◆ Enunciado da tarefa ◆
Reescreva os dados desde a linha que contém "The height and width of the screenshot is (763, 1080)." até a linha que contém "click(762, 1158)", inclusive, trocando "Close" por "Shut" e mantendo todo o restante inalterado.

....

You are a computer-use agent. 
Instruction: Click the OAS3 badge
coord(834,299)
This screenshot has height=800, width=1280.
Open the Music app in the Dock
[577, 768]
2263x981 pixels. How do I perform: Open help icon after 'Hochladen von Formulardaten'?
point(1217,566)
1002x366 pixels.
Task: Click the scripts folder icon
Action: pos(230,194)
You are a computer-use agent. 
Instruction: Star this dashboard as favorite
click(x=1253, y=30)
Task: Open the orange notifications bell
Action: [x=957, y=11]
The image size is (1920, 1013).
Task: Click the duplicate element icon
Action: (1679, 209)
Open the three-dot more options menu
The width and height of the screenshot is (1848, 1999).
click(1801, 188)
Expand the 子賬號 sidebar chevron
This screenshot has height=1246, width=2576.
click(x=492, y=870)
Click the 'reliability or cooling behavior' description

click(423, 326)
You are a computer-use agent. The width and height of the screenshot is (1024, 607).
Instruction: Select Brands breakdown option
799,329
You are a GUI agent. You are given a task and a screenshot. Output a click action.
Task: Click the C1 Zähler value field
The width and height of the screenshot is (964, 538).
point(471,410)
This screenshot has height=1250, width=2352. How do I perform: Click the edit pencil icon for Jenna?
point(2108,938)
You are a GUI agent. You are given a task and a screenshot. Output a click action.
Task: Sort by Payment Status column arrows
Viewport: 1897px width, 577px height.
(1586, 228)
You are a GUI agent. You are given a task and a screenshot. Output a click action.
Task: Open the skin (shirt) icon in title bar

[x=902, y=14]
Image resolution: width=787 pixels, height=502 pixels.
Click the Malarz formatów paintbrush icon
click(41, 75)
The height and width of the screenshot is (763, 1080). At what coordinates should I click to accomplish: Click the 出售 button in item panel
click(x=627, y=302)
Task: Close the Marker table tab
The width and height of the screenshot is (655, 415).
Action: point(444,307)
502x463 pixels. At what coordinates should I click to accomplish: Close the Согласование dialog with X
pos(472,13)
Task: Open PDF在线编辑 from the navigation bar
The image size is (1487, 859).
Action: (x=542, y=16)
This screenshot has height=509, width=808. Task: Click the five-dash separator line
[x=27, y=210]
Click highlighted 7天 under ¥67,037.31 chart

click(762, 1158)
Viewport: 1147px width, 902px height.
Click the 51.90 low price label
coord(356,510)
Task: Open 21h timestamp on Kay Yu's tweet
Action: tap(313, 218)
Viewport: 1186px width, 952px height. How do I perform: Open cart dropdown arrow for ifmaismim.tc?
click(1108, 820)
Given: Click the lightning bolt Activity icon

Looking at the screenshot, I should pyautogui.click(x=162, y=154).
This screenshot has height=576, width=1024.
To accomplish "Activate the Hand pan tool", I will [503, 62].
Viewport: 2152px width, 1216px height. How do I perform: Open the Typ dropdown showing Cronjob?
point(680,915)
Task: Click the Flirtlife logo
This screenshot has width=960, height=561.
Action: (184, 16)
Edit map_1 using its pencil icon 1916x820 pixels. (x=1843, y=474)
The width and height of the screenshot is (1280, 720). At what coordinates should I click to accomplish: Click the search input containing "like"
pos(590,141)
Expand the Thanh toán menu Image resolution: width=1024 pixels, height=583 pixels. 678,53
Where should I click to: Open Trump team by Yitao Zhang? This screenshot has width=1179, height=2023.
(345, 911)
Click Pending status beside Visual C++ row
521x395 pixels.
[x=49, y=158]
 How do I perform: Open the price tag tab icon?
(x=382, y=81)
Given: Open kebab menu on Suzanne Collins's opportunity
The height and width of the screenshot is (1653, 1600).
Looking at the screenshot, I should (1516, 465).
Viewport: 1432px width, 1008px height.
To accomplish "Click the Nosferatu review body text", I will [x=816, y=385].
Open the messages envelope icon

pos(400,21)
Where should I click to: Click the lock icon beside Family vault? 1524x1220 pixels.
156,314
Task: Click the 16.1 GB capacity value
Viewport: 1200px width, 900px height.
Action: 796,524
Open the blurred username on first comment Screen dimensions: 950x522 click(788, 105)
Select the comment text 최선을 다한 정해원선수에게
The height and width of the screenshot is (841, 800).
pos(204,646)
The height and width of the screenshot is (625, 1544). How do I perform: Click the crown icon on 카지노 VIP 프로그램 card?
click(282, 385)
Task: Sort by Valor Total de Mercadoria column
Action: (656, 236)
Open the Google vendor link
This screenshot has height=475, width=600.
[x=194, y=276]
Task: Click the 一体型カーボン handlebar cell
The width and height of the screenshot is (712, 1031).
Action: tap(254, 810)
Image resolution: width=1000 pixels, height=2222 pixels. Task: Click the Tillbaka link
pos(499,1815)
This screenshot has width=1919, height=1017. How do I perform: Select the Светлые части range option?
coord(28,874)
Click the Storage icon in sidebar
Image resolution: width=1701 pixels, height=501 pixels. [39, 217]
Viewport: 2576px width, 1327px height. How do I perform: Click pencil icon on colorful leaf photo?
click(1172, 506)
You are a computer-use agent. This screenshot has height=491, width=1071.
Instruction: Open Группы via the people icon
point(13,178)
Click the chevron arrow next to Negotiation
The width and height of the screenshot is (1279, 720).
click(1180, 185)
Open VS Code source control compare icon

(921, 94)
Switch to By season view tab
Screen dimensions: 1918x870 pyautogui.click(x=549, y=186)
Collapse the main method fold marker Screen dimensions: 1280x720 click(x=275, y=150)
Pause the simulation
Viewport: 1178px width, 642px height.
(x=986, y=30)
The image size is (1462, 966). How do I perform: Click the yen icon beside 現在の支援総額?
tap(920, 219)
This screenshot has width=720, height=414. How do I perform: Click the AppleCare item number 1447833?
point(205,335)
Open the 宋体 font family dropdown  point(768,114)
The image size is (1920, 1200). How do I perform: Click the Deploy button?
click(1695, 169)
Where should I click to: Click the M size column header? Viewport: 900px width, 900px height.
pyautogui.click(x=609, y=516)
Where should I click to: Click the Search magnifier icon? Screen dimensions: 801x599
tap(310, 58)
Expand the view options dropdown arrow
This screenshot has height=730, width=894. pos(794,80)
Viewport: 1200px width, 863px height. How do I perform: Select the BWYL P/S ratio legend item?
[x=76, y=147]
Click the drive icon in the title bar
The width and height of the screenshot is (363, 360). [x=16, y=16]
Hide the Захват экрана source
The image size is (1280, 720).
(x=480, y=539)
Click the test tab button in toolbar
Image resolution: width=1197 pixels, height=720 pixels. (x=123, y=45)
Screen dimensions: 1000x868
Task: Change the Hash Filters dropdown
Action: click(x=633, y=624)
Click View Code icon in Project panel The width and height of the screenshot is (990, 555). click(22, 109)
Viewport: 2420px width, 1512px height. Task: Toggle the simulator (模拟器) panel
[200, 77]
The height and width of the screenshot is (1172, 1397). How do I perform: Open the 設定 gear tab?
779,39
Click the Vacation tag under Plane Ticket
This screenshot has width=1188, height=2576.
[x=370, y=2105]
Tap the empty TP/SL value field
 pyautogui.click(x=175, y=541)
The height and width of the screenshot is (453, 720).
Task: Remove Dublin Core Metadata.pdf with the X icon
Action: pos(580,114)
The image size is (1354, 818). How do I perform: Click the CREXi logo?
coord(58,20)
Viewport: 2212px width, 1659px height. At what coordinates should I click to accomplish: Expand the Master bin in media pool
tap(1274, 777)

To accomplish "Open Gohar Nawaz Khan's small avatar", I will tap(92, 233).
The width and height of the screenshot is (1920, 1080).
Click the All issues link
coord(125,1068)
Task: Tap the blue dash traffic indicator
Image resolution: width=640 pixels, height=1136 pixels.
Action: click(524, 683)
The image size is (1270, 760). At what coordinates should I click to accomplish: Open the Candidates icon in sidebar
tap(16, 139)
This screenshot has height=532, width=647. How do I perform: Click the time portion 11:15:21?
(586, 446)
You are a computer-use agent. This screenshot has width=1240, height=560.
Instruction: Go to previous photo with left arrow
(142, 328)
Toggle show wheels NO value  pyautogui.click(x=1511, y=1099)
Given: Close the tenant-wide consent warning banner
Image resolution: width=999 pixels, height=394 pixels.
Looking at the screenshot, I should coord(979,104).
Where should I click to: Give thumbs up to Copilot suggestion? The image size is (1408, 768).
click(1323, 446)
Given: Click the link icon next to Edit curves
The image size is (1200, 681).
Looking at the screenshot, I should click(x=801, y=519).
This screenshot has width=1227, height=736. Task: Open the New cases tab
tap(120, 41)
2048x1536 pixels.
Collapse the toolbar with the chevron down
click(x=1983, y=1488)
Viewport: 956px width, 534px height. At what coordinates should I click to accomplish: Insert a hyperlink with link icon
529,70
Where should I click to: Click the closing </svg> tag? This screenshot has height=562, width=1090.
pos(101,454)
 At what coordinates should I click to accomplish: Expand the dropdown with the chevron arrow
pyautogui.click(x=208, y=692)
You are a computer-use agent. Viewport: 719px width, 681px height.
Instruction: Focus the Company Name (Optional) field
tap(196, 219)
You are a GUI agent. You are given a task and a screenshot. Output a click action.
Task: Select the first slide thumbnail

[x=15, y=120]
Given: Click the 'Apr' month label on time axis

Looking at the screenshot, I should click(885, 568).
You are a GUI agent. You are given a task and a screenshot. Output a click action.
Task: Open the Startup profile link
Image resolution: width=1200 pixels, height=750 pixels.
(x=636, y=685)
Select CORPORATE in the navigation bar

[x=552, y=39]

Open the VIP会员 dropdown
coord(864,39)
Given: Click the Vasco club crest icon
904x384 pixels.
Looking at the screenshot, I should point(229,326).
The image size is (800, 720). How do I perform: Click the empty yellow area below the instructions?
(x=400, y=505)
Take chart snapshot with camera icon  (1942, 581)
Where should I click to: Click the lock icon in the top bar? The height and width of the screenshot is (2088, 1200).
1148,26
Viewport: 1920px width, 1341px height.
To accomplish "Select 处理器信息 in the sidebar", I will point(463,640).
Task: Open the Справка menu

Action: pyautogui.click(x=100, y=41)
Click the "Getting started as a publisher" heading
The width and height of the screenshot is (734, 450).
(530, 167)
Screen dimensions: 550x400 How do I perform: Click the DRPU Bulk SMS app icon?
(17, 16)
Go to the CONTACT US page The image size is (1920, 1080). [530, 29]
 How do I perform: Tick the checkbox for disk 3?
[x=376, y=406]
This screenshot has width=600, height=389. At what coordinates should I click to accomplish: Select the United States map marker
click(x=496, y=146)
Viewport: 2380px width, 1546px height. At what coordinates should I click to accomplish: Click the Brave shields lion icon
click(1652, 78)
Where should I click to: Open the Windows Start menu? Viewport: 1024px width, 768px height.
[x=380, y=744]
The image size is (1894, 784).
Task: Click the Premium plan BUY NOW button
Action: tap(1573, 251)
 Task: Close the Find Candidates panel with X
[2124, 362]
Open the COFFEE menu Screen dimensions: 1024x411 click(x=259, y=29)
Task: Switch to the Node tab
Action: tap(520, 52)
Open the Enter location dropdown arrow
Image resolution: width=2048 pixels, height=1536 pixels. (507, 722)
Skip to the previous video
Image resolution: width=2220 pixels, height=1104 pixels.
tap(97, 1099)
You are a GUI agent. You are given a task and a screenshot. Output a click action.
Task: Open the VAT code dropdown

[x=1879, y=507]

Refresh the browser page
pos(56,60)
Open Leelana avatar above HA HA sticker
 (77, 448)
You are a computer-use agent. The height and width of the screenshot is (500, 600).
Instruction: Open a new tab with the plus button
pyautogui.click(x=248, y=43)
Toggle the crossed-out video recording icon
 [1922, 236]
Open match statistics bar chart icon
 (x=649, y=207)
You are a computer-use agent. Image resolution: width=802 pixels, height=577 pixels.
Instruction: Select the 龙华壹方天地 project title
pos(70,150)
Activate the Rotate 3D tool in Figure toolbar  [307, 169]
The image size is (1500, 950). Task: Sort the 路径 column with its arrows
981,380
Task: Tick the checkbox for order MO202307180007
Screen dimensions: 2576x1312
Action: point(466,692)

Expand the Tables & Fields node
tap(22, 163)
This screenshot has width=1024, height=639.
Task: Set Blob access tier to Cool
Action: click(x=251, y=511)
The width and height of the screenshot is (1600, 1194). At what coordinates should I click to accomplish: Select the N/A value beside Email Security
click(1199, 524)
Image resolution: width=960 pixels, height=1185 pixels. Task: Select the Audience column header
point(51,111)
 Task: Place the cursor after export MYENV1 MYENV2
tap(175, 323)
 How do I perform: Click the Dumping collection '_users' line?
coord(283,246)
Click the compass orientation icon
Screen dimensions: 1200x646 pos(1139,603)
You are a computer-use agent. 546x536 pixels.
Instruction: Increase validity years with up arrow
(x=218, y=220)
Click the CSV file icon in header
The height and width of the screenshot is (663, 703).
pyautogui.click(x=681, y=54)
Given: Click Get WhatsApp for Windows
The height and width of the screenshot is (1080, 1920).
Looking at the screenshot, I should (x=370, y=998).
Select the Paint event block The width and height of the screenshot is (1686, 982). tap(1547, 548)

....

◆ Resposta do exercício ◆
The height and width of the screenshot is (763, 1080). At what coordinates should I click to accomplish: Click the 出售 button in item panel
click(x=627, y=302)
Task: Shut the Marker table tab
The width and height of the screenshot is (655, 415).
Action: point(444,307)
502x463 pixels. At what coordinates should I click to accomplish: Shut the Согласование dialog with X
pos(472,13)
Task: Open PDF在线编辑 from the navigation bar
The image size is (1487, 859).
Action: (x=542, y=16)
This screenshot has height=509, width=808. Task: Click the five-dash separator line
[x=27, y=210]
Click highlighted 7天 under ¥67,037.31 chart

click(762, 1158)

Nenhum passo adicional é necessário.